> _Source material_:
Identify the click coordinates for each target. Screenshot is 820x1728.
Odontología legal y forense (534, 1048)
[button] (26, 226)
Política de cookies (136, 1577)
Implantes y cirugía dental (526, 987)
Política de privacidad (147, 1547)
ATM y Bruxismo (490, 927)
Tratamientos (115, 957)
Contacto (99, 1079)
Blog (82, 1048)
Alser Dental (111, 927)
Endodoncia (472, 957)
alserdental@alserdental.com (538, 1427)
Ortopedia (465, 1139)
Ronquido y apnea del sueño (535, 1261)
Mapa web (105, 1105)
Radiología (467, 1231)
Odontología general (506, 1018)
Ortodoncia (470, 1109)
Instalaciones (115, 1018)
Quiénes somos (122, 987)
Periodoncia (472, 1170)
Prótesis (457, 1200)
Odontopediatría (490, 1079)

==

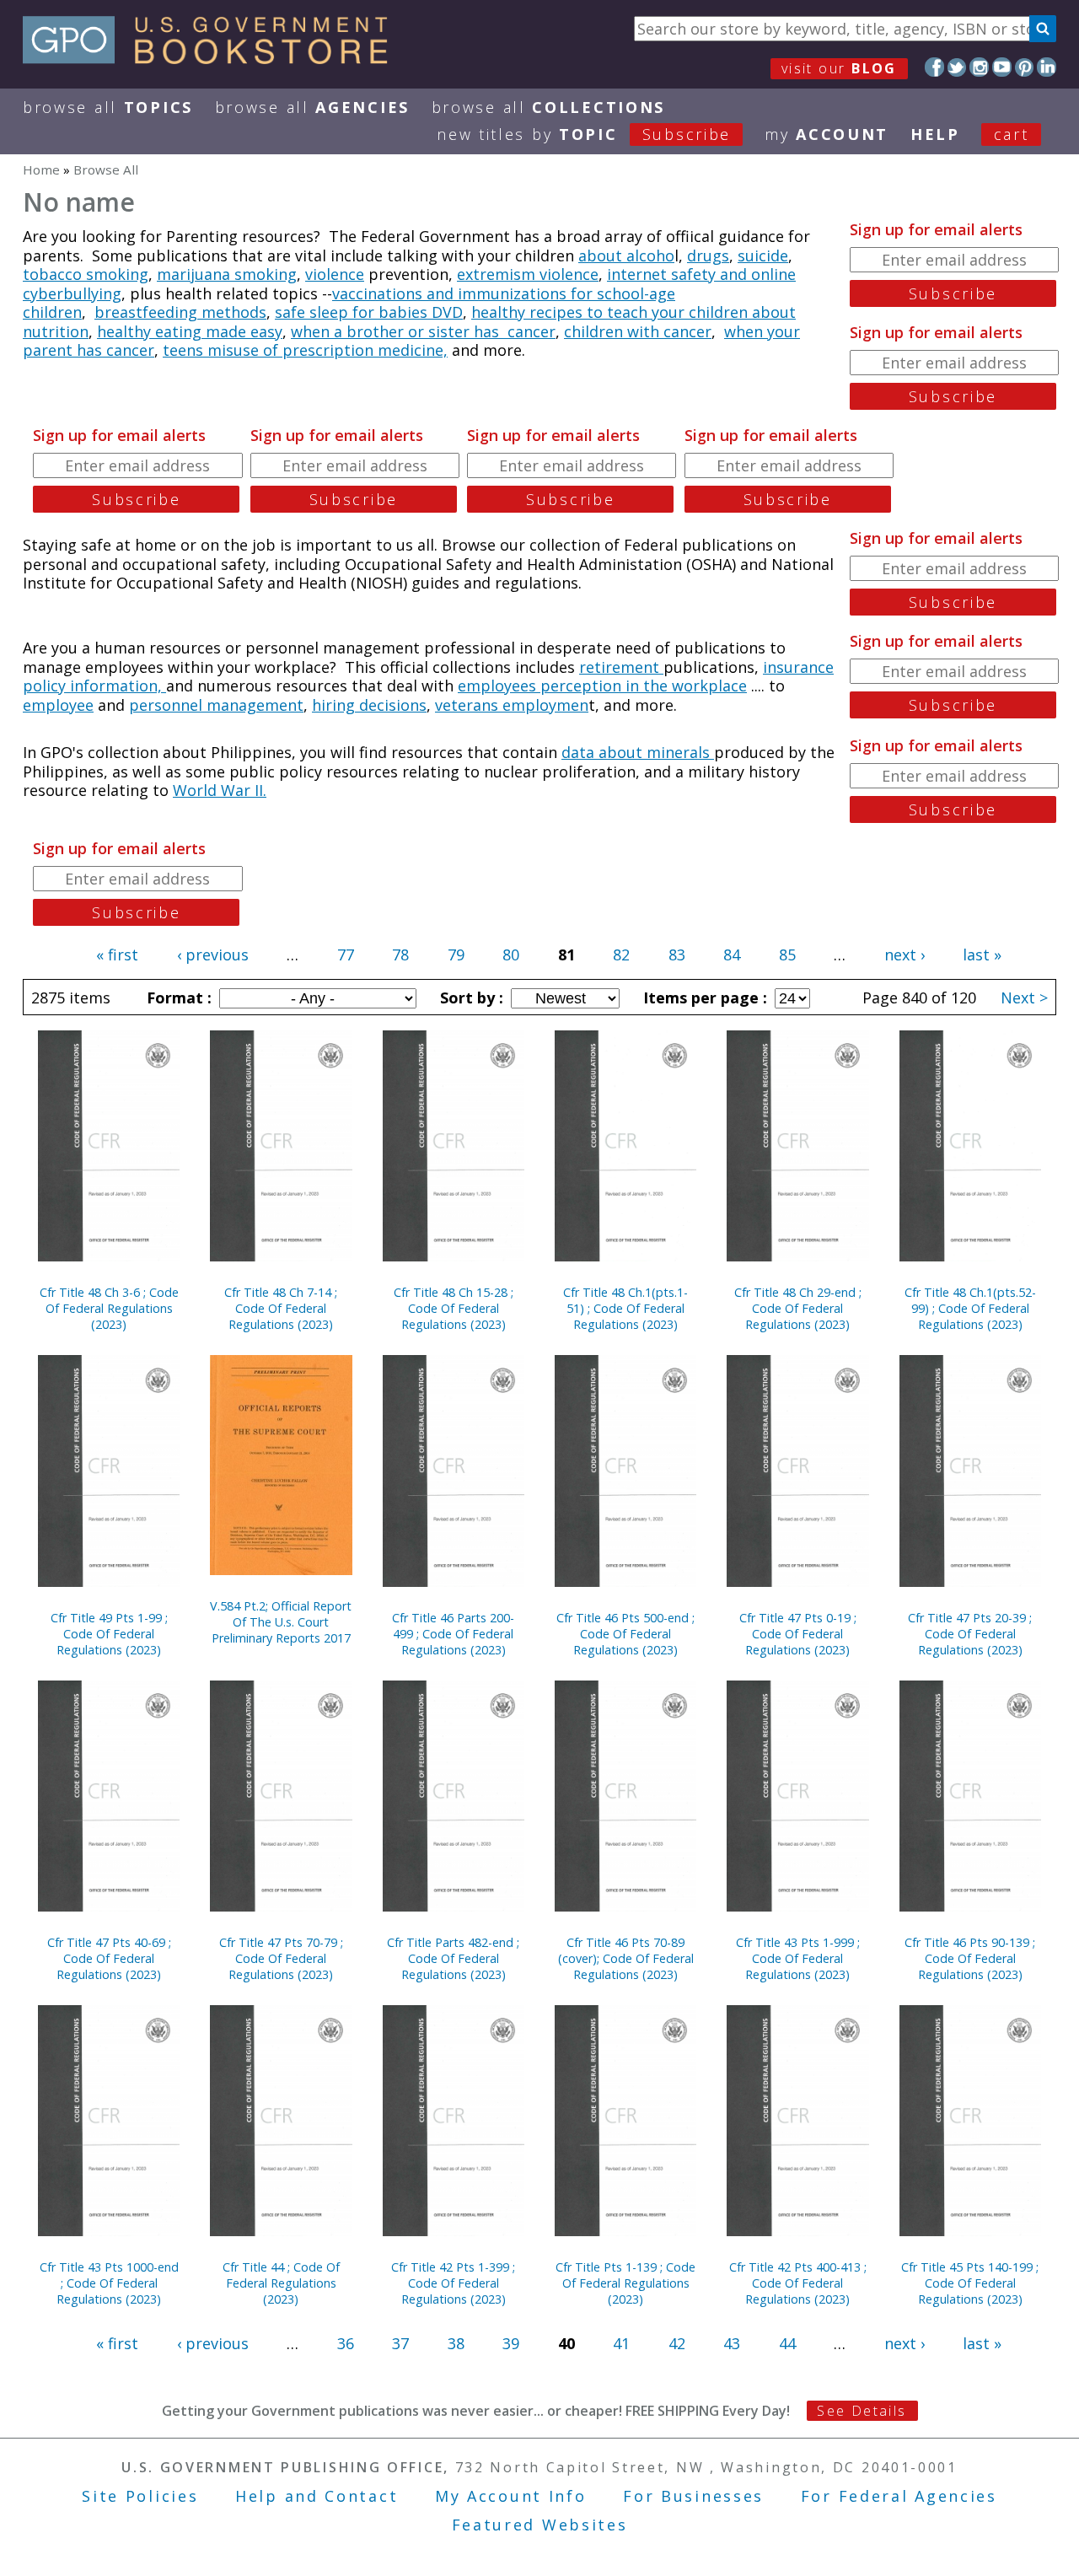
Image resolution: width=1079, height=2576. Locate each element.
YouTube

> _Try it_: Which of the lines above hold the string "Política"? Pick each of them out.

> _Task solution_:
Política de cookies (136, 1577)
Política de privacidad (147, 1547)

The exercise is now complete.